La loi Pacte (Plan d’action pour la croissance et la transformation des entreprises), un vaste machin dont la technostructure a le secret et dont on veut croire qu’elle va « libérer » l’économie française du poids d’un Etat prédateur. Faut-il rappeler que le problème de cette France archaïque irréformable n’est pas le fait des entreprises, mais d’un Etat Providence obèse qui étouffe les initiatives et laisse croire au bon peuple que l’argent tombe du ciel…
Dans les Echos ce matin, un papier met en exergue l’article 61 de cette loi Pacte qui ouvre la voie à la création « d’entreprises à mission » ; une terminologie qui souligne que les dites entreprises s’engagent à promouvoir un intérêt collectif. Cette nouvelle typologie d’entreprises a été singée sur le concept de benefit corporationsen usage aux Etats-Unis depuis 2010 : "une entreprise à mission diffère de l’entreprise traditionnelle en ce qui concerne ses objectifs, sa responsabilité et sa transparence ; son but étant de créer un intérêt public d'ordre général qui est défini comme un impact positif significatif sur la société, sur l'environnement, sur le social, sur la sauvegarde de l’emploi, sur les implantations locales, etc." Chacun y va de sa mission d’intérêt général en promettant de laver plus blanc que blanc…
Interrogée dans Les Echos, Laurence Méhaignerie, présidente-cofondatrice de Citizen Capital et co-initiatrice de la Communauté des entreprises à mission s’enthousiasme : « Il est temps de voir l’entreprise comme un puissant levier de transformation pour répondre aux défis contemporains ». N’est-ce pas déjà le cas depuis des lustres, où les entreprises évoluent dans des écosystèmes complexes dans lesquels elles se débattent et s’adaptent au mieux pour répondre aux aspirations de la société qui elle-même est en évolution permanente ?
Nous avons en France de nombreuses entreprises plus que centenaires, une longévité qui sous-tend qu’elles ont toujours su répondre « aux défis contemporains »… Quant aux nouvelles, elles sont suffisamment ancrées dans la réalité pour ne pas ignorer les enjeux sociétaux existants et futurs, au risque de disparaître rapidement.

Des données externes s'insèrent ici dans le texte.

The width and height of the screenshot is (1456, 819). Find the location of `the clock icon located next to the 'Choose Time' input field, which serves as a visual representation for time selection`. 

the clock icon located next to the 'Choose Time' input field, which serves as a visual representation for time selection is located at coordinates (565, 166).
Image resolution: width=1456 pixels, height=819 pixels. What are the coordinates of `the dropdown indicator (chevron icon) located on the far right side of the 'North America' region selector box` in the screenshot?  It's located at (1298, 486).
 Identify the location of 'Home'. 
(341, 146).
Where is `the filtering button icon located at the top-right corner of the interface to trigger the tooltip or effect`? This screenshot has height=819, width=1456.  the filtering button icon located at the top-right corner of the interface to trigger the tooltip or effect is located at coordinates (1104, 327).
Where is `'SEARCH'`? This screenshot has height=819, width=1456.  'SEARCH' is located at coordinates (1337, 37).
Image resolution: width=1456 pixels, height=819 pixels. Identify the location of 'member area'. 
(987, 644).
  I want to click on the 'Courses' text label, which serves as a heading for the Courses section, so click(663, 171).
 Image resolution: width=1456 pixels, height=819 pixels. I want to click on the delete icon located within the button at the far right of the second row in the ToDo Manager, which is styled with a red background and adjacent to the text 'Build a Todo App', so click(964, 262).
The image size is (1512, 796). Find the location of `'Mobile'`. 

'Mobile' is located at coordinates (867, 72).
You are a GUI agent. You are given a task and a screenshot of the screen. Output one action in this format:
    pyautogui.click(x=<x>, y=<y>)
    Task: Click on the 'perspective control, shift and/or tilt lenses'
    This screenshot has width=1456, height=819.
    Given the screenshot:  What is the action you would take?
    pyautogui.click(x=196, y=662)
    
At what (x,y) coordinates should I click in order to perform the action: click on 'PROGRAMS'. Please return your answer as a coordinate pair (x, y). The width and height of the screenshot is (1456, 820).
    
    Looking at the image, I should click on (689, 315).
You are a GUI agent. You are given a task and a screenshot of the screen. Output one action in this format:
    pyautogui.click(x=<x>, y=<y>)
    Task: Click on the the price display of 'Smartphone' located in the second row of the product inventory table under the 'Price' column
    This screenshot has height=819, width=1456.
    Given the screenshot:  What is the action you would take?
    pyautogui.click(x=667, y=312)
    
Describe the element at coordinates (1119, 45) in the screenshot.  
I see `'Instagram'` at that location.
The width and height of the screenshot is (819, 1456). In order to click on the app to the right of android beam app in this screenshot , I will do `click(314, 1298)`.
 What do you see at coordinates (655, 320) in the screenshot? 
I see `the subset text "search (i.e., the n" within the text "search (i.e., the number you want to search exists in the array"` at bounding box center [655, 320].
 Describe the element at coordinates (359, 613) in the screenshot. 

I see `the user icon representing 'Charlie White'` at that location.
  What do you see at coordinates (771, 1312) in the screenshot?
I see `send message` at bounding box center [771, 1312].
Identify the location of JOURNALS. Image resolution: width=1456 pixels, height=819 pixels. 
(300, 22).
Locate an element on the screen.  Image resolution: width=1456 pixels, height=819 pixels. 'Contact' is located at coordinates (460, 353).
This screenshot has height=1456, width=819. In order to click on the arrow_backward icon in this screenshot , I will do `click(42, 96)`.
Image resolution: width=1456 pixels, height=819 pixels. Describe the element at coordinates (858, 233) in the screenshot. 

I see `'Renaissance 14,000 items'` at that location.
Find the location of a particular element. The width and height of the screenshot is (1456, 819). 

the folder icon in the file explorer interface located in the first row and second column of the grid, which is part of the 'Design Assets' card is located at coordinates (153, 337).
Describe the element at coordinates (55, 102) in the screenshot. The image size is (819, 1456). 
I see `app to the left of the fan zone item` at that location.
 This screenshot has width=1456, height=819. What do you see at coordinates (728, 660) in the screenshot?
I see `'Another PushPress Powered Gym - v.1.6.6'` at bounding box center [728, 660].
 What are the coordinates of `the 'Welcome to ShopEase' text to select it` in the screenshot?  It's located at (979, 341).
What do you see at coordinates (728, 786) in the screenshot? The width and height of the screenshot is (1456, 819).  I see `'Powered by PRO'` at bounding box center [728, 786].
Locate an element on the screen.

Peut-être ne sont-elles pas forcément bien préparées à ces enjeux, mais est-il besoin de se définir une « mission d’intérêt collectif » pour démontrer le sens social de l’entreprise qui doit dans le même temps ne pas négliger de défendre ses intérêts particuliers ?
Je connais et rencontre beaucoup de dirigeants et de chefs d’entreprises qui sont des missionnaires combatifs, ayant bien conscience des évolutions et des révolutions en marche, ils suivent au plus près les mouvements sociétaux parce qu’il y va justement de leurs intérêts et de leur survie. Nous ne sommes pas dans un monde de bisounours, ce n’est pas le badge politiquement correct « d’entreprises à mission » qui va renforcer leurs engagements vers un monde meilleur, ils se battent pour cela au quotidien. Non sans mal et quand ils le peuvent...
On peut se flatter intellectuellement de ce nouveau statut d’entreprise, mais aussi s’interroger sur sa résonnance dangereuse. Car nous nous engageons une nouvelle fois dans une vision binaire du monde de l’entreprise, avec d’un côté, les bonnes entreprises à mission ouvertes à l’intérêt collectif, et les autres, les mauvaises entreprises traditionnelles perverties par des « salauds de capitalistes ». Dans quelques temps, il faut s’attendre à voir fleurir des listings accusateurs sur les réseaux sociaux, espace sans foi ni loi de la délation populiste.